後期試験「現代人権論」・「法学概論」実施
1月28日の備忘録。
午前10時半に、自宅マンションで試験問題をプリントアウトしてからタクシーで本務大学へ向かう。
昨日までは学生として試験を受ける立場であったが、今日からは本務大学の教員として学生に期末試験を課す側に回った。
週末にメールで教養教育の曾田さんから人文学部の4年の学生で、来月の18日から20日までのわたしの集中講義の「日本国憲法」を履修したい学生がおり、受け入れ可能かどうかのメールの問い合わせがあったが、この学生には履修許可は出さないことにした。そもそも、誰が好き好んでこの時期に集中講義をしているのかというと、わたしの体調の問題と、所属学部の学生のニーズとの兼ね合いでこの時期にせざるをえなかったからである。本務大学では人文学部が社会科の学生を囲い込んで、わたしに法律科目を教えささない一方で、その他の教養教育の大半を負担させていながら、さらに卒業が危うい学生を押し付けるというのはあまりにも身勝手である。自分たちのお尻ぐらい、自分で拭けないのか。そもそも、このような無茶苦茶なことをしてきたから先代の前田先生は過労死し、わたしも夏休みの集中講義で入院することになったのである。ハッキリ言って、この大学は人文学部の社会科学・人文科学系の先生にとっては楽園であるが、教育学部のそれらの先生にとってはおそろしく忙しい職場である。そもそも、4年生は教育学部でも履修をしてはいけないことになっているのだが、それをどのように解釈すれば、このような要求ができるのか理解不可能である。それに、卒業判定はその1週間前に教授会で承認されなくてはならないはずだから、これはまったくもって怪しからん!そして、この学生が仮に単位を落とし、ごねた場合にはわたしの責任に転嫁しようとしているのは見えみえである。曾田さんにはいつもお世話になっているが、彼女のために人文学部の無理な注文をきくことは、いままで裏切り続けられた経験から無いと判断した。
ノートパソコンを借りて、午後2時前には4時限の「現代人権論」の試験会場に入室し、試験における注意書きを板書して待機しておいた。問題はニュースにアップした5つの課題のうち、本試験で2つ出題し、得意な方を1題のみ選択解答するというものである。解答時間は90分であるから、書けないということはないのだが、それでも相変わらず落第者が出てしまう。最初にパソコンで出欠をとったが、欠席者が5名前後いたので444をLive Campusに入力して彼らの「欠試」が確定、後は順次解答できた学生に答案を教卓まで持ってこさせて、それをチェックしておしまい。残念なのは1名、わたしの見る限りでは熱心に授業を聴いてくれている学生が十分に答案を書けていなかったことである。その他は、だいたい通常の授業態度から想像していた通りの結果であった。ところで、これが後期の最終講義ではなく、来週はこの試験の講評会で上位5名の成績を公開して、他の学生に他の社会科学系論文の書き方を体得してもらう予定である。
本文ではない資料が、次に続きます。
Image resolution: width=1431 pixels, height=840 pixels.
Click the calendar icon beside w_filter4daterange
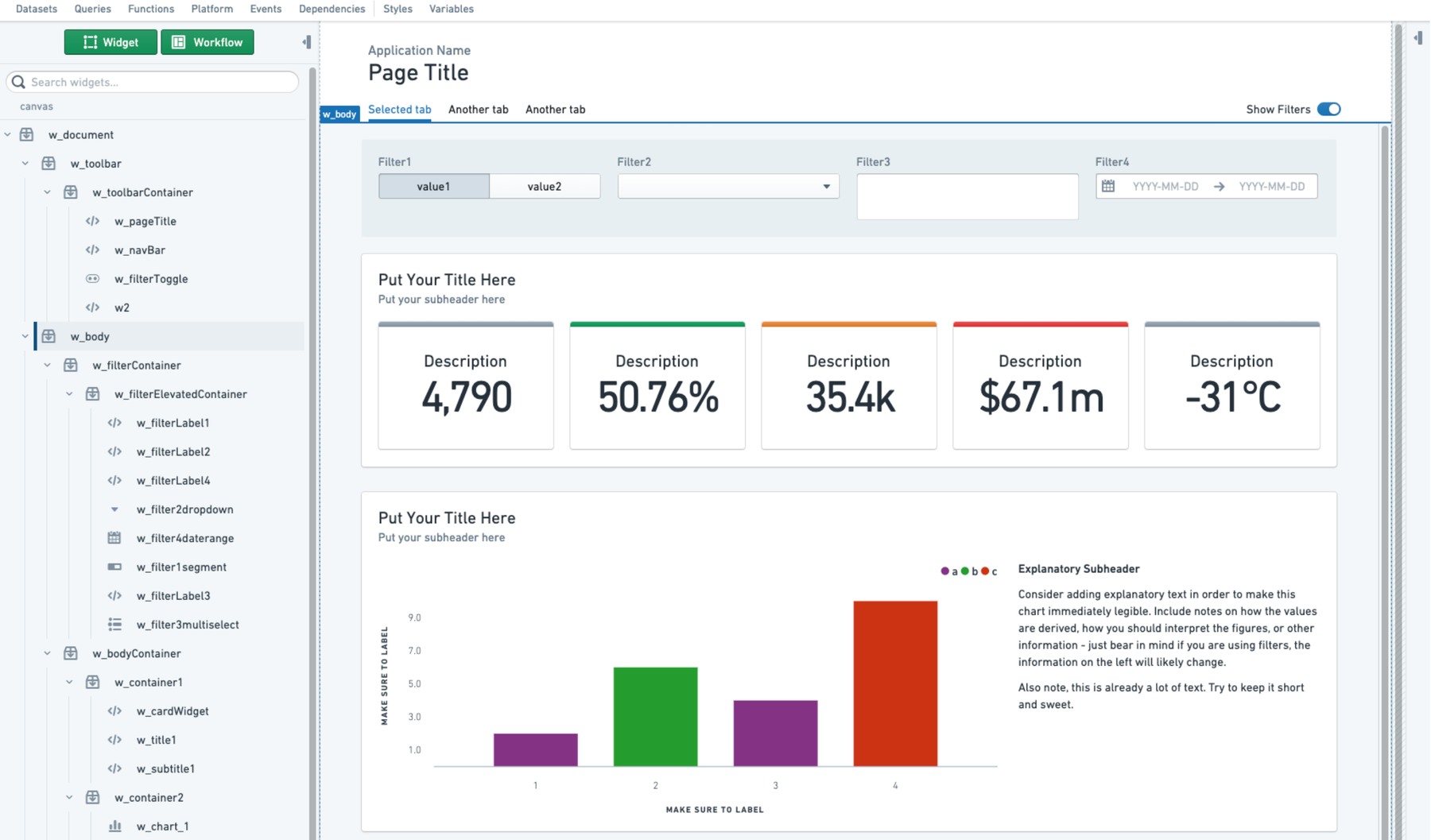[x=115, y=538]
午後4時20分には、先のノートパソコンを教養教育の事務に返却して、大急ぎで5時限の「法学概論」の試験会場に入り、簡単に板書して4時限目と同じ要領で試験を実施した。この授業の履修者はわたしの所属している教室の学生なので気心が知れているので、あまり心配せずに試験を終了させることができた。しかし、どうしても真面目だと思っていた学生が思ったほどに書けていないなど、こちらでは対処できない問題は残されたように思われる。公開授業なので、聴講していた堀さんも試験にチャレンジしたが、答案の提出は辞退されたので来週の講評会に出ることをアドヴァイスして終了した。
午後6時半過ぎに、タクシーで帰宅して夕食をとり、メールのチェックやフリーのホームページの選択をしていると、午前2時になったので就寝。携帯電話で実家の母親と話したのだが、母は明後日は小津安二郎「東京物語」のオマージュの「東京家族」を映画館でレディースディなので観に行くそうである。小津の映画については語りたいこともあるが、長文になったのでこの日の備忘録の書き込みはこれでお仕舞とする。(※)少しだけ小津映画の特色を書くと、これは大学時代の友達川北氏や教え子の伊藤くんの言うように、子役がお爺さん・お婆さん、あるいはお父さん・お母さんに対して小憎たらしい態度を撮らせたら超一流であるということである。下の「東京物語」では、尾道から出てきた笠智衆と東山千恵子のお爺ちゃん・お婆ちゃんにお受験が近いから「帰れ」と言わせたりして、小憎たらしいガキを上手く演じさせている。特に、原節子の下にいる弟もお兄ちゃんの真似をして「かえれ~」というシーンは子供の憎たらしさが上手く出ている。
(追記)
帰宅すると、樋口陽一先生から寒中見舞いが届いていた。先生、ありがとうございます。